Magnussen’s Joker deserves special mention for not trying to ape previous iterations of the iconic villain. At times hints of Mark Hamill’s theatrical snark come through, and at others there are instances of Heath Ledger’s Joker laugh sprinkled in to amplify the crazy. The end result, though, aims at keeping things more realistic than usual, less cartoony but still recognizable.

Much the same applies to Hartley’s Bruce Wayne/Batman. The rich playboy persona comes through perfectly during the bits he’s in, which aren’t that many. It’s important to note this isn’t a Batman story. There’s a marked interest in sticking as close as possible to Harley’s experience, more than any other character. In fact, Joker’s name could’ve been struck out of the title so Harley could stand on her own just as she does in the story.


This focus on Harley’s inner struggles and life-changing decisions helps make the story’s many moral and ethical questions arrive on the scene with violent force. The story hits on many of the same notes we’ve seen before in the comics, films, and animations of the Batman universe. Ruminations on Batman being the reason why bad people dig deeper for new types of evil despite his presence, for instance, are a dime a dozen in the comics alone, but it’s Harley’s characterization that helps set it apart.

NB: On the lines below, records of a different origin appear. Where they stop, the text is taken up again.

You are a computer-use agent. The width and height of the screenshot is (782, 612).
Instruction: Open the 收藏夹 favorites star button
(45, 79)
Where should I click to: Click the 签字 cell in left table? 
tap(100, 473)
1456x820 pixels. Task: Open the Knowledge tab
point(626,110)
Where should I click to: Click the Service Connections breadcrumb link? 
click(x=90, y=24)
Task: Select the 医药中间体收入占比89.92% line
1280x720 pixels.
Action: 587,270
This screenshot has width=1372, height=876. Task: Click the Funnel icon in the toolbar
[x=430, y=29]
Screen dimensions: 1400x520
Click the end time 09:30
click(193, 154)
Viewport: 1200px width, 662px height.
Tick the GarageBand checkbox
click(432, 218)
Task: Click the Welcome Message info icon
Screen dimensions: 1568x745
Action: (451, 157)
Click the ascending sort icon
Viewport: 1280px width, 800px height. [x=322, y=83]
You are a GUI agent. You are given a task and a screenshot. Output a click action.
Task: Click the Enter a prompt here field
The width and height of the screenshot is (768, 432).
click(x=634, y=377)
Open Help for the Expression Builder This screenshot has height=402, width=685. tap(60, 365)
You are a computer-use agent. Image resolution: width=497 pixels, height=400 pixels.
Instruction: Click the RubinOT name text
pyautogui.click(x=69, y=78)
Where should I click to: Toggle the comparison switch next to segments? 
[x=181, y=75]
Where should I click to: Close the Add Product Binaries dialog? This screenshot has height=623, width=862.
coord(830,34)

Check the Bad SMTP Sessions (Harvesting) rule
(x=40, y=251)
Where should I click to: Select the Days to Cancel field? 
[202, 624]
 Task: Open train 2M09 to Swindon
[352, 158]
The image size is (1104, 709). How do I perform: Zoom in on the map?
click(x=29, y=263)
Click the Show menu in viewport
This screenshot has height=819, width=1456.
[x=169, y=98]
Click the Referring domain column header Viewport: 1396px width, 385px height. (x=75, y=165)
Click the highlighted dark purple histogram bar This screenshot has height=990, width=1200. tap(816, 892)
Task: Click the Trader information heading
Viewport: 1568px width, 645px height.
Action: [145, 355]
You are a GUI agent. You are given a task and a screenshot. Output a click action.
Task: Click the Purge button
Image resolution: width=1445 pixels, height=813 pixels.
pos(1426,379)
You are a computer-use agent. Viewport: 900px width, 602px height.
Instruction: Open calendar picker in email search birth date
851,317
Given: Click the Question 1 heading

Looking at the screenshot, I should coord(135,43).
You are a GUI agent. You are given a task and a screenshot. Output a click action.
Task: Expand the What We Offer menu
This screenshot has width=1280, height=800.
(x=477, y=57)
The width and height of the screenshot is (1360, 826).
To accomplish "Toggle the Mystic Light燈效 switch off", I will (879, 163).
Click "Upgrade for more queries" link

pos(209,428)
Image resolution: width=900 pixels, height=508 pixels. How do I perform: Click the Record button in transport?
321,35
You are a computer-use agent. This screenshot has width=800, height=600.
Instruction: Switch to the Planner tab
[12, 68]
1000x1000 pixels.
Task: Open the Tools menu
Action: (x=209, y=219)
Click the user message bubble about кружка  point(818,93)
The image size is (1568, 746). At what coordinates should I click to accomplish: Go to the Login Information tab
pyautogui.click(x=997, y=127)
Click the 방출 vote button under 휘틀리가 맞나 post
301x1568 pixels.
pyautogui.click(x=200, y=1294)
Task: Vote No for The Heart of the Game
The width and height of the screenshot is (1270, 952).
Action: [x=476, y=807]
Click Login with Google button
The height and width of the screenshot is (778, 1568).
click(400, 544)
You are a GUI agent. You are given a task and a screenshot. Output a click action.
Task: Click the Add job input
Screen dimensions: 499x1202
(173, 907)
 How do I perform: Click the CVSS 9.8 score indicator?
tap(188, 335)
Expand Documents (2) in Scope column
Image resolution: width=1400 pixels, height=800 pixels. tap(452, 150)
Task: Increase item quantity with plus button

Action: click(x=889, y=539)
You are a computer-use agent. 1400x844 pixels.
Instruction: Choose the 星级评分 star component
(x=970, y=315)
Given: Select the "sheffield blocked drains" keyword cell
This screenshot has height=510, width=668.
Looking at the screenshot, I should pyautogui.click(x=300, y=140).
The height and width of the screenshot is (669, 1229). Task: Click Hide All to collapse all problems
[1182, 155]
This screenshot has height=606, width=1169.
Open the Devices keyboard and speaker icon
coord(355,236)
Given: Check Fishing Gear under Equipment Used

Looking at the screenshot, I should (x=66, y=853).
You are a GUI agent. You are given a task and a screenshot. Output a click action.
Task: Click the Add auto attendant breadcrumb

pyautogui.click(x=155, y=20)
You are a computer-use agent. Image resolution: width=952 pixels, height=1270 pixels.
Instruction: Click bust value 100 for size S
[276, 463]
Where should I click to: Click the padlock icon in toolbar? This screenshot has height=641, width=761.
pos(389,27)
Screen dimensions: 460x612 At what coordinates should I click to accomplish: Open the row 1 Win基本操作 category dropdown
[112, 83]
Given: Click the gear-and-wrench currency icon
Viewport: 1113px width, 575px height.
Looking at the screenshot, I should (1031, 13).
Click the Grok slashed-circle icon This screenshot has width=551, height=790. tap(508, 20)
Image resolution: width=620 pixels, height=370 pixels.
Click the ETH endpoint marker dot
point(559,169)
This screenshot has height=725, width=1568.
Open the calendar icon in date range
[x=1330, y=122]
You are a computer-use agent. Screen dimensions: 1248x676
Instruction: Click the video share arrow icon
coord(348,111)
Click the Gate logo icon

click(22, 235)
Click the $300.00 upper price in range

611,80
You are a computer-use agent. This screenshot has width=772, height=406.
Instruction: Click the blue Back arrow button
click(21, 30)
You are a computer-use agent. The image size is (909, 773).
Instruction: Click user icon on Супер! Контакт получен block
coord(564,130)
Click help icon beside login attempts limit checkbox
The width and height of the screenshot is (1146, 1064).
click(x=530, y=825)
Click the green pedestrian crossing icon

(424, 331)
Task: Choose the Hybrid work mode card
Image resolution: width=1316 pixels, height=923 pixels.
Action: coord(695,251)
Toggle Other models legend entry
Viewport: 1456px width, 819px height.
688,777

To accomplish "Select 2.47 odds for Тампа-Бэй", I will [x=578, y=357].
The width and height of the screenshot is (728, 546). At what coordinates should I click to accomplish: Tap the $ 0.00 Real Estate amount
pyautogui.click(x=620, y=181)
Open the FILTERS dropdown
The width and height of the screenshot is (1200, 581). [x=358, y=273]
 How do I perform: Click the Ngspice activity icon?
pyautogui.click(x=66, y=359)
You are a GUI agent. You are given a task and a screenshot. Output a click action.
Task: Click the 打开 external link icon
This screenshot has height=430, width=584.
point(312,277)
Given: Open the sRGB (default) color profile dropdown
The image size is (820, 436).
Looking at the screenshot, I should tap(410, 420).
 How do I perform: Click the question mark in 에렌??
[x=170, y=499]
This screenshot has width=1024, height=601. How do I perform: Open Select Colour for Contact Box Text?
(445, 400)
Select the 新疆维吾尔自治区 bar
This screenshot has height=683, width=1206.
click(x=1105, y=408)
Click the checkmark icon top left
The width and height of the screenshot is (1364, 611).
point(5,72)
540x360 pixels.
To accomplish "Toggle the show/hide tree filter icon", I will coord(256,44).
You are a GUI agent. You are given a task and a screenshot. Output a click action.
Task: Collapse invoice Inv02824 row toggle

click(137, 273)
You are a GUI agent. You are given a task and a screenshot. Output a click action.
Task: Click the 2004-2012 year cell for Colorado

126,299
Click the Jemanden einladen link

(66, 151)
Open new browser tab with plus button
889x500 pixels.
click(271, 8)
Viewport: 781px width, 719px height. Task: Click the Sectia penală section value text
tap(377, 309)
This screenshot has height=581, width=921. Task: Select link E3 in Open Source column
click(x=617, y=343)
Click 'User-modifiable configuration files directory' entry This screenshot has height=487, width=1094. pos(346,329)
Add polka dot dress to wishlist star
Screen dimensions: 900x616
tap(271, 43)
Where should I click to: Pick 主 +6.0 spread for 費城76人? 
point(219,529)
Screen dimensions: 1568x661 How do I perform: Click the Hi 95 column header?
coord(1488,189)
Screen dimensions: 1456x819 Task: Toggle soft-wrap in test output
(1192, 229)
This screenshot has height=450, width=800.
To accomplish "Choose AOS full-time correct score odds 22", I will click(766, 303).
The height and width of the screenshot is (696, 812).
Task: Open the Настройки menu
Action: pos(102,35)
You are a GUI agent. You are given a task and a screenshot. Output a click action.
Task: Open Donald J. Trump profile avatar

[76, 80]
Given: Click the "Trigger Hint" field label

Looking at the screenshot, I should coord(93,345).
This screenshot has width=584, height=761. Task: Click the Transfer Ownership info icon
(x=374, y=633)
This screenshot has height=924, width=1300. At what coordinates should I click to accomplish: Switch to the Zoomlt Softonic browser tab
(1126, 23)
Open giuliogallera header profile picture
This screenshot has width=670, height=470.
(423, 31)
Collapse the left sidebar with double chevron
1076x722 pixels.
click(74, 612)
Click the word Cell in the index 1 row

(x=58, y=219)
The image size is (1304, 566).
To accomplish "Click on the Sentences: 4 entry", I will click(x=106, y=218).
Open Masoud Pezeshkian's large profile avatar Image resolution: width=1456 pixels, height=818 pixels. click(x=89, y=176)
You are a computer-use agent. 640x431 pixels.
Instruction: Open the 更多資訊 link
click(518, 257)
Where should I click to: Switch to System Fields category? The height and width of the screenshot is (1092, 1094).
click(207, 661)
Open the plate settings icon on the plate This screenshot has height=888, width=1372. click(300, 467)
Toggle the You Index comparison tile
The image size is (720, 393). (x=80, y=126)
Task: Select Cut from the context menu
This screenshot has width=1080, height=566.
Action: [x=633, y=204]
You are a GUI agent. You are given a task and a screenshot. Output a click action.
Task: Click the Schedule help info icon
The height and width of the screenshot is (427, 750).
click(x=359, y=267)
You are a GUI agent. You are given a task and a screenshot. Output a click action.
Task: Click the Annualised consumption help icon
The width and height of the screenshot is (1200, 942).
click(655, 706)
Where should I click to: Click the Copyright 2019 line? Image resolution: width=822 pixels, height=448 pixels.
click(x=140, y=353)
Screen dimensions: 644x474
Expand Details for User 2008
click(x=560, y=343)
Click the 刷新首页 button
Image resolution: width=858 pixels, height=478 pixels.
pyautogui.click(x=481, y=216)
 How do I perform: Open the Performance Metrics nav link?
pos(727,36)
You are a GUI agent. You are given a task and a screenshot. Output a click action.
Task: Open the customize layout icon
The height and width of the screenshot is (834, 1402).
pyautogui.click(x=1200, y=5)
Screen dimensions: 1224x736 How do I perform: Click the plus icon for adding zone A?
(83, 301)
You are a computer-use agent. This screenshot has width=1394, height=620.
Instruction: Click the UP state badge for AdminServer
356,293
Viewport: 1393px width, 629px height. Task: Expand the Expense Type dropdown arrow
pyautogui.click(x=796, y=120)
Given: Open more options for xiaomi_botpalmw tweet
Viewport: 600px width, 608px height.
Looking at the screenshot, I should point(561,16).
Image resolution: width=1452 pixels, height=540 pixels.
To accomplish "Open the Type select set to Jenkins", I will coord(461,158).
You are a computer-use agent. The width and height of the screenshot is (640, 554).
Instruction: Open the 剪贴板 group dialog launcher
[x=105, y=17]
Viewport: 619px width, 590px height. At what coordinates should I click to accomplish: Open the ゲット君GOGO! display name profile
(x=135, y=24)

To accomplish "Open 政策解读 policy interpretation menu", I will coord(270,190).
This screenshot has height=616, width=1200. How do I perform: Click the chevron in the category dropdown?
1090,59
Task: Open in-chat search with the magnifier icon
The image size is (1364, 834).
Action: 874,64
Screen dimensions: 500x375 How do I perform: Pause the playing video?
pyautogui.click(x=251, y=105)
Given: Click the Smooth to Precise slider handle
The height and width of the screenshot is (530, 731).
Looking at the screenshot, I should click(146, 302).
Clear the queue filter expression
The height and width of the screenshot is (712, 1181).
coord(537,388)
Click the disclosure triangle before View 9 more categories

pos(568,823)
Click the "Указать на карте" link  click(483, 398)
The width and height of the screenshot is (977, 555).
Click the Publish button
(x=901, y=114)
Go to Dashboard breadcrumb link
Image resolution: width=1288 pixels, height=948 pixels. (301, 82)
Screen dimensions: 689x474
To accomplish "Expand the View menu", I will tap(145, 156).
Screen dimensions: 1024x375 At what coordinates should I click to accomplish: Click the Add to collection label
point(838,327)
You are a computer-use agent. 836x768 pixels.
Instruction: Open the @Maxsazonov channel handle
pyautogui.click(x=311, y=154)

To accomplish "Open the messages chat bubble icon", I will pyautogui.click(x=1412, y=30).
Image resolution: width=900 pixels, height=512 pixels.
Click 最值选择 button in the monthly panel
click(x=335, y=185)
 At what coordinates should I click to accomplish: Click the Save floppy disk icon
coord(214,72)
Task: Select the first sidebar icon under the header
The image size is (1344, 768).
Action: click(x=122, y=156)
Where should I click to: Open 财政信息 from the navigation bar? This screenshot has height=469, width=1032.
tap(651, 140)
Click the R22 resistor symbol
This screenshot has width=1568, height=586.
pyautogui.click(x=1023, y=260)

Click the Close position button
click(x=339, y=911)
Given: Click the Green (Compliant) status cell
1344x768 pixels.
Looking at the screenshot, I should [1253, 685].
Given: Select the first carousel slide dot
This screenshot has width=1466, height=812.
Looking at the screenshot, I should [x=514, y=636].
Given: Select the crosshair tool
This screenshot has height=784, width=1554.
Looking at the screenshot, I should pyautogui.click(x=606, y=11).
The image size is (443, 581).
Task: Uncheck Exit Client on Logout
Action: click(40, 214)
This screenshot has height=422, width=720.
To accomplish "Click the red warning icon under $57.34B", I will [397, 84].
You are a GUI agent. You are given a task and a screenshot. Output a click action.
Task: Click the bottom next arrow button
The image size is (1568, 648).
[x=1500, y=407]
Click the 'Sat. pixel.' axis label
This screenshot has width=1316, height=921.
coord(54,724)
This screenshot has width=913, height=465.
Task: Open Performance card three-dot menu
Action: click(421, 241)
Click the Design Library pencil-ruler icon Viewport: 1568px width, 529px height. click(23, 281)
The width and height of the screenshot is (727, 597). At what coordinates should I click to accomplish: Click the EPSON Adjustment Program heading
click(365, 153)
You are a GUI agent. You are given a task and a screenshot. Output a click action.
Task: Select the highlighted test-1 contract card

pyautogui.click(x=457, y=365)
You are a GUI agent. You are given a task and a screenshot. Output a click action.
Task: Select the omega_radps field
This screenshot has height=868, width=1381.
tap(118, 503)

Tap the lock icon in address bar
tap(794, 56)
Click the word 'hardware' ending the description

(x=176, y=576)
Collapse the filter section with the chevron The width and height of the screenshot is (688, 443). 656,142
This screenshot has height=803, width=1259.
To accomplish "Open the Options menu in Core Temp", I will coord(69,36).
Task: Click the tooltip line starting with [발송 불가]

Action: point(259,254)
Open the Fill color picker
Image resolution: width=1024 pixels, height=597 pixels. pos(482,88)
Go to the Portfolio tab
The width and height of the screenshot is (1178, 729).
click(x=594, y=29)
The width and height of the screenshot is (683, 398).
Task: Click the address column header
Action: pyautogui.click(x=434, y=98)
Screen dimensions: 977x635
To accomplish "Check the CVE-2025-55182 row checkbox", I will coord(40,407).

The decision to not turn Harley into a lovestruck woman that dives headfirst into the Joker’s gaze gives her a degree of agency that takes her journey into different places, into another kind of origin. Her defiance in the face of society’s unfairness and extreme injustice leads to some disturbing developments with even more serious considerations. There’s one moment in particular between her and The Joker that changes their entire dynamic in a manner that will shock listeners once they consider the long-term implications. Ricci and Magnussen bring the best out of each other here to add another compound fracture to their already troubled psyches.

Harley Quinn and The Joker: Sound Mind does more than enough to earn a place in Harley’s legacy as one of the most complex interpretations of the character thus far. While some of the debates found throughout the seven episodes aren’t entirely new, the cast’s performances elevate them and infuse them with a whole range of emotions that justify further exploration. More importantly, though, is the realization that Christina Ricci now stands as one of the most impressive Harleys we’ve had in the character’s history. It’s reason enough to flirt with the madness contained within Sound Mind.


  1. The best part of the series is Harleen’s motivation for turning her back on her career, following the Joker, and eventually becoming Harley Quinn. It makes sense and reflects the losses she’s suffered.